Gon-Dainagon
- In office 1337–1346
- Monarch: Emperor Kōgon

Personal details
- Born: Hino Sukeakira 1297
- Died: 1353 (aged 55–56)
- Occupation: kugyō
- Known for: Establishing the Yanagiwara family

= Yanagiwara Sukeakira =

Japanese nobleman (1297–1353)

Yanagiwara Sukeakira (柳原 資明, 1297－1353) was a Japanese nobleman (kugyō) of the late Kamakura and early Nanboku-chō period. He is the founder of the Yanagiwara family.

== Life ==
Hino Sukeakira was born as the fourth son of Gon-Dainagon Hino Toshimitsu.

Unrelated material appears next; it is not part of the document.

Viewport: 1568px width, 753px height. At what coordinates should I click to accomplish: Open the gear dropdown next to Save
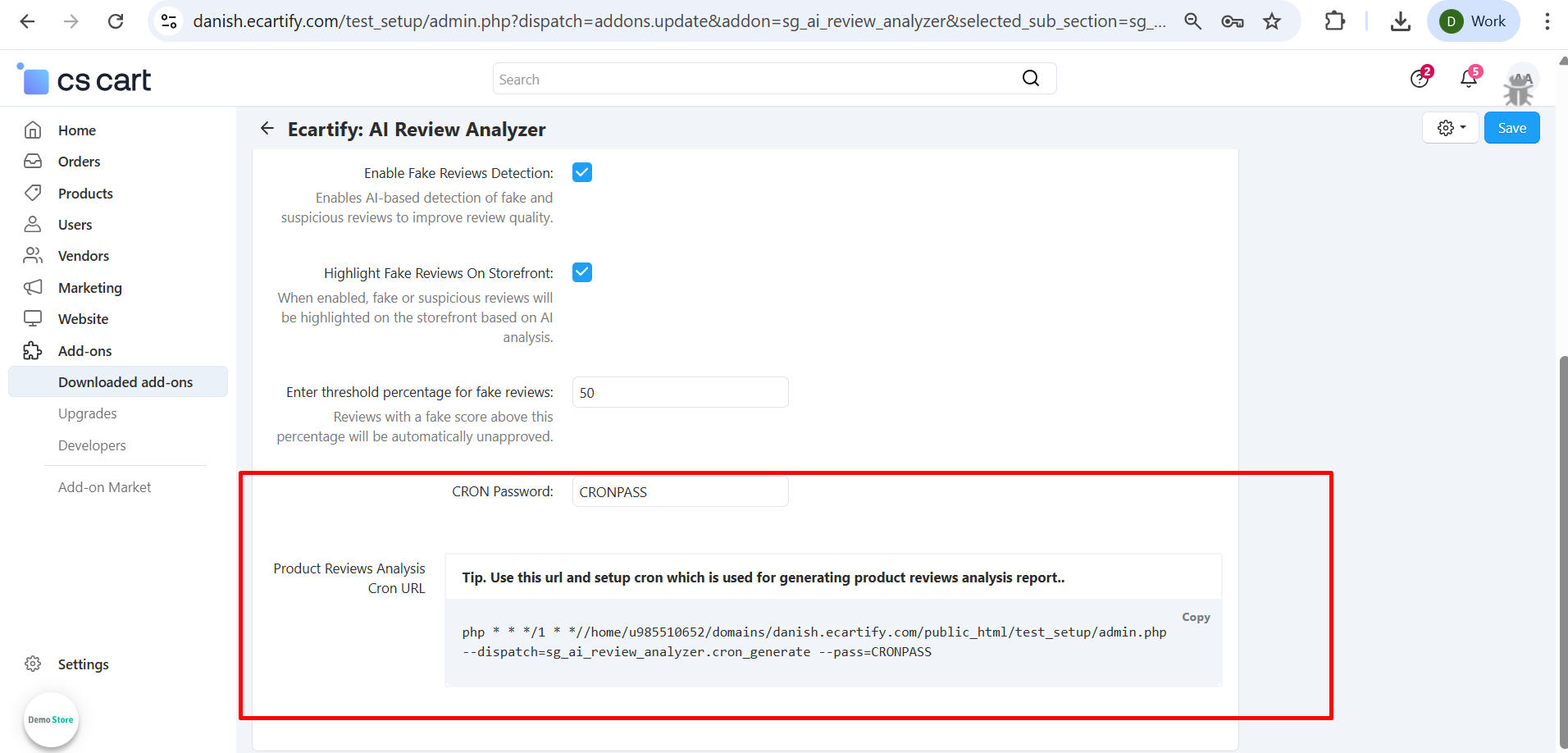click(1451, 128)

When the shogun Ashikaga Takauji rebelled against the Kenmu Restoration, he supported Emperor Go-Daigo of the Southern Court.' His elder brother Hino Suketomo was one of the masterminds of Emperor Go-Daigo's plan to overthrow the Ashikaga shogunate.'

However, with his eldest brother Hino Sukena being a favorite of Emperor Kōgon of the Northern Court, Sukeakira began his service to the Northern Court.' When the Ashikaga shogunate fought against the Kenmu Restoration to support the Northern Court, Sukeakira protected Emperor Kōgon as one of the emperor's close associates.' He became a senior statesman for the Northern Court building up his power rising to the court rank of Senior Second Rank and to the position of Gon-Dainagon.

He later moved to live at the Yanagiwara Mansion, from which he took the name Yanagiwara from, and established the Yanagiwara family.

Sukeakira died in 1353 (2nd year of Bunna, 7th month, 27th day) at the age of 57.

== Genealogy ==
The Hino family descended from the Fujiwara clan's Hokke house through Fujiwara no Manatsu, the elder brother of Fujiwara no Fuyutsugu.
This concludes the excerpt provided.